Family businesses should break the paradigm of ‘shirtsleeves to shirtsleeves in three generations’ by focusing on good governance in the family business.
That’s according to Rupert Phelps, director of family office services at BNY Mellon Wealth Management, who was speaking at a conference in London last week.
“Research has shown that about 60% of all family businesses fail due to failure to communicate. There are five steps to ensure good governance of a family-run company - communication, education, focusing on family values, philanthropy and governance within family members,” he said.
Citing the example of the famous Vanderbilt family, which built its wealth in the shipping industry in the 1800s but lost most of its fortune by the 1970s, Phelps reckons the family’s “failure” at governance was, in part, responsible for its downfall.
“It is important to build flexible family teams and empower them to break the paradigm of ‘shirtsleeves to shirtsleeves in three generations’,” he said.

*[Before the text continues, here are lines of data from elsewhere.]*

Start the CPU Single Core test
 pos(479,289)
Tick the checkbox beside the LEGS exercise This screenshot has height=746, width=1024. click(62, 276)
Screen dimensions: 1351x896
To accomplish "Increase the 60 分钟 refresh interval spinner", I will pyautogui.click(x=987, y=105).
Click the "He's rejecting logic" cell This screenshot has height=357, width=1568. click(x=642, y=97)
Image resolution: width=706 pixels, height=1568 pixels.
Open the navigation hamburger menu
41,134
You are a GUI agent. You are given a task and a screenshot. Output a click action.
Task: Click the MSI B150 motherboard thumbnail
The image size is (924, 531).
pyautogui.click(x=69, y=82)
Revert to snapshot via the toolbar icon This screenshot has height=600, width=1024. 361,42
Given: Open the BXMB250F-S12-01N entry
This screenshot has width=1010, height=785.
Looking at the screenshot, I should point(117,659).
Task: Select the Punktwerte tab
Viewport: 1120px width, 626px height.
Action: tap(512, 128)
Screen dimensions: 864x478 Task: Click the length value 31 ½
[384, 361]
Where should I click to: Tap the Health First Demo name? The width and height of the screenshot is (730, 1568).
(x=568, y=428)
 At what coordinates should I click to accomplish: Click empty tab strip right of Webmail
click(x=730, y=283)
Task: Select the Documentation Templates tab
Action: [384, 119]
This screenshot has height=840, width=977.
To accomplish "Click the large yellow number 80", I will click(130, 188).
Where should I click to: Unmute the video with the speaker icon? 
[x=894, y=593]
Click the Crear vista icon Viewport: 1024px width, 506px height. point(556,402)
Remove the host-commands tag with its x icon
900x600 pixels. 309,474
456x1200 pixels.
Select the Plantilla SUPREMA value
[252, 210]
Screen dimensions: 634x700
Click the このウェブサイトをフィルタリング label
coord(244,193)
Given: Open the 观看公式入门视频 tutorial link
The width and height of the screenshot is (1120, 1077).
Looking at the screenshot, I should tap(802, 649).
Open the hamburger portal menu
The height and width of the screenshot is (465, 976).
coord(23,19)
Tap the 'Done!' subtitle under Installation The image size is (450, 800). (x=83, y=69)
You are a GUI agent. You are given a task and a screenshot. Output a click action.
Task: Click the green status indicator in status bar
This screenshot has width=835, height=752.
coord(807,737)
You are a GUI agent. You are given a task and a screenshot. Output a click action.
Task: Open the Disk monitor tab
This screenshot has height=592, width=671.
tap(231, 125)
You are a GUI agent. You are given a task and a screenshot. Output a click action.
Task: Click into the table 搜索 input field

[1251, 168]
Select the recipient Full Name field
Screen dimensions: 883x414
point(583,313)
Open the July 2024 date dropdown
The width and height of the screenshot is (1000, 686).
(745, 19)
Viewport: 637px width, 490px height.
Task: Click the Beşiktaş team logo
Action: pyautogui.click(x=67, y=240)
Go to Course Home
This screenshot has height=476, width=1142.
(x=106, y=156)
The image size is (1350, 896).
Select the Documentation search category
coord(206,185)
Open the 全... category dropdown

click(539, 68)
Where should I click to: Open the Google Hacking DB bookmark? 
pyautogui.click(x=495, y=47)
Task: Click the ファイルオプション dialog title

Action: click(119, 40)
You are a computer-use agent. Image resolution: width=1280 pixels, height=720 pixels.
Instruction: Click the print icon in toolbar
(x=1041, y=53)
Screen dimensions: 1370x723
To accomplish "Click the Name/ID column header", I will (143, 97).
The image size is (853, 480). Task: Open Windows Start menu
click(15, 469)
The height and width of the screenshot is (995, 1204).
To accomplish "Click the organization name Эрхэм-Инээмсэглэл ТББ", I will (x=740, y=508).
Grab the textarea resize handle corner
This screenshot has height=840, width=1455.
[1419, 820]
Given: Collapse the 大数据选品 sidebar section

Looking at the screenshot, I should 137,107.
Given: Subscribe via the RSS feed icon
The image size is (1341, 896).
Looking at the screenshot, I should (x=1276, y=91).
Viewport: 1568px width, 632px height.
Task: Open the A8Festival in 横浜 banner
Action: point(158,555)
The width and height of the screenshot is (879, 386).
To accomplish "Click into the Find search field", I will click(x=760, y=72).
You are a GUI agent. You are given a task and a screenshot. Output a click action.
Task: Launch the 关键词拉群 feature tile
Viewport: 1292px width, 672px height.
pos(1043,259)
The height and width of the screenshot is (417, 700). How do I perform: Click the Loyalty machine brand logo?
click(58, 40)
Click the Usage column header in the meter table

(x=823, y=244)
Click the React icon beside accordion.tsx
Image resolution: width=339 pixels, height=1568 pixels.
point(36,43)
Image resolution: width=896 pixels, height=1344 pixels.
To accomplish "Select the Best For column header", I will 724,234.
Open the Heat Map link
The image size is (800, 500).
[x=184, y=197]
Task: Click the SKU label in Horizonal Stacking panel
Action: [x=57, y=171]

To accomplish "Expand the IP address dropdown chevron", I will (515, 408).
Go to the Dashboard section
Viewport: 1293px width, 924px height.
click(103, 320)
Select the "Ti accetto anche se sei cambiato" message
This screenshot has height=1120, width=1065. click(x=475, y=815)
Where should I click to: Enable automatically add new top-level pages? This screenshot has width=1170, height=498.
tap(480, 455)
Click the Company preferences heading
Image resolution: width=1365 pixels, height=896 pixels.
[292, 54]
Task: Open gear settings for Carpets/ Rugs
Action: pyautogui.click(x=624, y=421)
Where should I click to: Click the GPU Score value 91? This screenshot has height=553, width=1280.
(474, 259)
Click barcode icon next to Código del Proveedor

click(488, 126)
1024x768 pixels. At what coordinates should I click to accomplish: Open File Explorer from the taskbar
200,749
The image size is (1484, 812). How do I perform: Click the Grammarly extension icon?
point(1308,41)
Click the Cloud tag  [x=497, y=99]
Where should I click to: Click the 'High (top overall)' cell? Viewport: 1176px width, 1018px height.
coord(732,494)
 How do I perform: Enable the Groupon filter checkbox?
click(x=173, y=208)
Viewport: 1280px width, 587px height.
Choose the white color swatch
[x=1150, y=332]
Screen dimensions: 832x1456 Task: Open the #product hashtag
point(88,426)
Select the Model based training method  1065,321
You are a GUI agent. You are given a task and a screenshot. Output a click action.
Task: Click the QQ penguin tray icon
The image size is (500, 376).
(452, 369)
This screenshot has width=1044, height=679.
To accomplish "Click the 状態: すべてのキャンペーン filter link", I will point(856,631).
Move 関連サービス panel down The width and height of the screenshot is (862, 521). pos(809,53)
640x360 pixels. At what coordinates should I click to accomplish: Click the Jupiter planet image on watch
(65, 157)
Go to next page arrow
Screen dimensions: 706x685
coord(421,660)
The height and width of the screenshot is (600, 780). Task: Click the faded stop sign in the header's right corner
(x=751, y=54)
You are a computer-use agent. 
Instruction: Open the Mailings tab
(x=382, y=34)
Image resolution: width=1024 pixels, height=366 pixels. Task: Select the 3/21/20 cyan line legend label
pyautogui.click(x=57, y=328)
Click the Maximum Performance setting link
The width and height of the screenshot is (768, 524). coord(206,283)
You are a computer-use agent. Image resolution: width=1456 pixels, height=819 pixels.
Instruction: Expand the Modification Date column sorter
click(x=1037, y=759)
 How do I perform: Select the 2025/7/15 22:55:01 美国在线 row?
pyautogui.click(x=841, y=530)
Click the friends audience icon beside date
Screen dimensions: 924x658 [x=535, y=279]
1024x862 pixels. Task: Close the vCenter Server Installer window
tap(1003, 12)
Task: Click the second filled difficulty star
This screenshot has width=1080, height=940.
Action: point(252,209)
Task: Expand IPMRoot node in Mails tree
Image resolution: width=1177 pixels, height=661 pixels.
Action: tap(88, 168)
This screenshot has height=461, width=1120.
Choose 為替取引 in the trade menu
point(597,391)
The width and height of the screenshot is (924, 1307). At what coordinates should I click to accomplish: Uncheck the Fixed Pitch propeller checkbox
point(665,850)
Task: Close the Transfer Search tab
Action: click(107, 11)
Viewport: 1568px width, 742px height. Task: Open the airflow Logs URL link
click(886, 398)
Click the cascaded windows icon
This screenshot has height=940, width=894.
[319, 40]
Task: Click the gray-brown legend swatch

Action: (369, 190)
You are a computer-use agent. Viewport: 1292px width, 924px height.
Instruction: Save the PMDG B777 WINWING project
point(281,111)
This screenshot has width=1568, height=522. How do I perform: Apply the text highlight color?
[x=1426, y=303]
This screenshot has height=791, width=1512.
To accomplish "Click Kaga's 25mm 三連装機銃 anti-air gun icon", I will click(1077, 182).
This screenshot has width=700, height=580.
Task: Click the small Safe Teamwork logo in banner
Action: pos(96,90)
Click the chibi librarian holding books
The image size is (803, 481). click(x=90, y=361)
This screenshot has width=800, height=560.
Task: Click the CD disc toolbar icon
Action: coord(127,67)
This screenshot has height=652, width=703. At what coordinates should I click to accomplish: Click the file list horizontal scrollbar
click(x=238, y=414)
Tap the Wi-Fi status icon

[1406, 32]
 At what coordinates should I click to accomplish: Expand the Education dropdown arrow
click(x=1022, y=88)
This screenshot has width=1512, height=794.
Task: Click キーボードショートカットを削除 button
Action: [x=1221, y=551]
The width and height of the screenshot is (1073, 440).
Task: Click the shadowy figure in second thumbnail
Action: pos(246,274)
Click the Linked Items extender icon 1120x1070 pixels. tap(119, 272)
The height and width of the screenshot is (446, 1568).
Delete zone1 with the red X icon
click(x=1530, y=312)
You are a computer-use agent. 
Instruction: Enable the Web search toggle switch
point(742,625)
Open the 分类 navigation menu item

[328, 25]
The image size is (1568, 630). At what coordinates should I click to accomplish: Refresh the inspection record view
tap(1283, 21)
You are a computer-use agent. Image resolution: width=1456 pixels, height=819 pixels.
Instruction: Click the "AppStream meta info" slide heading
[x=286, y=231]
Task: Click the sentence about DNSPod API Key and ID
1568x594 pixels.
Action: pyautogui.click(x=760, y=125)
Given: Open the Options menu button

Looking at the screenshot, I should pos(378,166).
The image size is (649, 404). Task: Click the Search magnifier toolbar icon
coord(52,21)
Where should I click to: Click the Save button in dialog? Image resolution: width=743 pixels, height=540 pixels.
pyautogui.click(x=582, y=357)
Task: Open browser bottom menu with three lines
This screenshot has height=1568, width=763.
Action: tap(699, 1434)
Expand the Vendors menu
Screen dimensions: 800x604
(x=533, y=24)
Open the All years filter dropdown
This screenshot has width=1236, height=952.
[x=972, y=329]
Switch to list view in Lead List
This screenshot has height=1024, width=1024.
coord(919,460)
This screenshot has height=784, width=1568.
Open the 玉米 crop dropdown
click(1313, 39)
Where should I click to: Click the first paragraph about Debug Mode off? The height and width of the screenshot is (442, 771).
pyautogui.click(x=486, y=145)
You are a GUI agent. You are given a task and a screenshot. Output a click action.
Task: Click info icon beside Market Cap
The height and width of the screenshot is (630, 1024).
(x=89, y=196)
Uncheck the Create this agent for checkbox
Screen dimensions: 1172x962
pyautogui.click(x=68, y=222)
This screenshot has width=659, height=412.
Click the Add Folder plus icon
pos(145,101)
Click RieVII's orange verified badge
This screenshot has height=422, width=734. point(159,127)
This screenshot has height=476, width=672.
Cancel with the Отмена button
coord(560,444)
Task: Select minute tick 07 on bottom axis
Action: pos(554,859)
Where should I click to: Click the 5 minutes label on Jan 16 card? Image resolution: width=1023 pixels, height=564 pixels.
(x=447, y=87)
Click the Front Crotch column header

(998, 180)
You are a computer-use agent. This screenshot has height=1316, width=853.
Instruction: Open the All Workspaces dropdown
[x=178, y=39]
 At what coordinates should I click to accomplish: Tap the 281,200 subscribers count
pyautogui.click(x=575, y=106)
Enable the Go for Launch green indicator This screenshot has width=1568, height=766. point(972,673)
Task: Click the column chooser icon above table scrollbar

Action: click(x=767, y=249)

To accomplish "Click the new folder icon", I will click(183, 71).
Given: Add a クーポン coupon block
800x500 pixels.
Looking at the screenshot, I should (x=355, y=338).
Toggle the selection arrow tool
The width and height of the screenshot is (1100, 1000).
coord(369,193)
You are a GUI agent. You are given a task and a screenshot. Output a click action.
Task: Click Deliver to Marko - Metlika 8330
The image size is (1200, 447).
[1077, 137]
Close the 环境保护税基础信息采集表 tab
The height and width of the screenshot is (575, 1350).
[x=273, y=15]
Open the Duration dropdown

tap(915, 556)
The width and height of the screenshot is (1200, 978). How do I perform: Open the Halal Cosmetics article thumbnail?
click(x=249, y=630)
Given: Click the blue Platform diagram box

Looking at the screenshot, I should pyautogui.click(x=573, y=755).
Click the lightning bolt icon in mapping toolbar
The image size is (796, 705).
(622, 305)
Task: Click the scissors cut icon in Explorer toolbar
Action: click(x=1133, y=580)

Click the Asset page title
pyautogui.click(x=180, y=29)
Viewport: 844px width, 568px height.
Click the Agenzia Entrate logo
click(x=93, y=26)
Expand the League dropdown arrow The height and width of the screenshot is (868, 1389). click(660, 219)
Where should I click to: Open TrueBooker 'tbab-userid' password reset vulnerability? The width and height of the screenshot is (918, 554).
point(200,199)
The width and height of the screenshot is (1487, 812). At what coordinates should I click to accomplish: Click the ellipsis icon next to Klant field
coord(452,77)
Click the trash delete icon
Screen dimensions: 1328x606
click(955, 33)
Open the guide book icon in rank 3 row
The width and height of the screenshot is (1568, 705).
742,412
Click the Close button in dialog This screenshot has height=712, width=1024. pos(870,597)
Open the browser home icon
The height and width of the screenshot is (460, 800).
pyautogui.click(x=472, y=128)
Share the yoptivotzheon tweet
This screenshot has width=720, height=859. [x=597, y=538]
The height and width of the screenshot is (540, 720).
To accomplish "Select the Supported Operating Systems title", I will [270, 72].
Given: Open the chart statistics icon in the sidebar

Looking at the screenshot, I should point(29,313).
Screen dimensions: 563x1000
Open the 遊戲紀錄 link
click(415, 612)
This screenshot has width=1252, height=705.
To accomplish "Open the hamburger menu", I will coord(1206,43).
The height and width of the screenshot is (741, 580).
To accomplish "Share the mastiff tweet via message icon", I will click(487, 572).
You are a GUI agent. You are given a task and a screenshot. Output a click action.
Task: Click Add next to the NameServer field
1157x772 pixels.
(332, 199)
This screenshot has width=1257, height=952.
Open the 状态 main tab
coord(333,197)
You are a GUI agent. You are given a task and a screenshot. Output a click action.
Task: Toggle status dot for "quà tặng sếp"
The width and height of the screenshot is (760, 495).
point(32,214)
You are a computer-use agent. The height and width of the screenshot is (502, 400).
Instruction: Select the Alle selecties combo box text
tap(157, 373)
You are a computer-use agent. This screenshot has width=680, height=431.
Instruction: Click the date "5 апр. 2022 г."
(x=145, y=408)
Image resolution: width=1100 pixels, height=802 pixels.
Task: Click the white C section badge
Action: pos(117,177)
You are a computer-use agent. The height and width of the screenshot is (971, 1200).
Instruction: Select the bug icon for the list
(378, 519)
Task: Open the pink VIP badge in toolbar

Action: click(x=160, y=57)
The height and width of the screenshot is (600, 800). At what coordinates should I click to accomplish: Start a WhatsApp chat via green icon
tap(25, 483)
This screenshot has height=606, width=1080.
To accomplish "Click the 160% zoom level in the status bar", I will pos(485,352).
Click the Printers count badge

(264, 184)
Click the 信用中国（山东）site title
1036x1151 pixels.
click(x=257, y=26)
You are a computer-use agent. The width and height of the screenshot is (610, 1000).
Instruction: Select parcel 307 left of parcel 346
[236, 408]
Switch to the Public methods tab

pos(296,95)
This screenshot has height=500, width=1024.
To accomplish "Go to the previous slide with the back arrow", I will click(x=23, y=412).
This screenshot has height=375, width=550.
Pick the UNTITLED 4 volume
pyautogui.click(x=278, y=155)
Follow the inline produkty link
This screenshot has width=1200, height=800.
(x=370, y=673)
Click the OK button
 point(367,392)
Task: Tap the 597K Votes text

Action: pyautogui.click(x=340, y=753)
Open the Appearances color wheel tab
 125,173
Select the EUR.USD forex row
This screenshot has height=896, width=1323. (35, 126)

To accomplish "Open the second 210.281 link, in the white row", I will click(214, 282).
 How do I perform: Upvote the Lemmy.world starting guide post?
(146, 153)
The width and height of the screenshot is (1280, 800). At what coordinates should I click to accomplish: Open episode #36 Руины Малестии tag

When it comes to communicating, family members should make decisions as early as possible on the best time to tell the next generation about the business and its fortunes, reckons Phelps. “Only about 3% of family firms fail due to poor financial planning. Most of the rest is due to lack of preparedness.”
Adam Wethered, co-founder of Lord North Street, a London-based multi family office, added that what wealthy families really want is to “talk about themselves and what they want [from their advisers]”.
“It is about control, advice, protection, performance and flexibility,” he said, adding that wealth advisers should understand their clients’ objectives and circumstances.
Wethered reckons communication helps families set “realistic expectations” about their investments.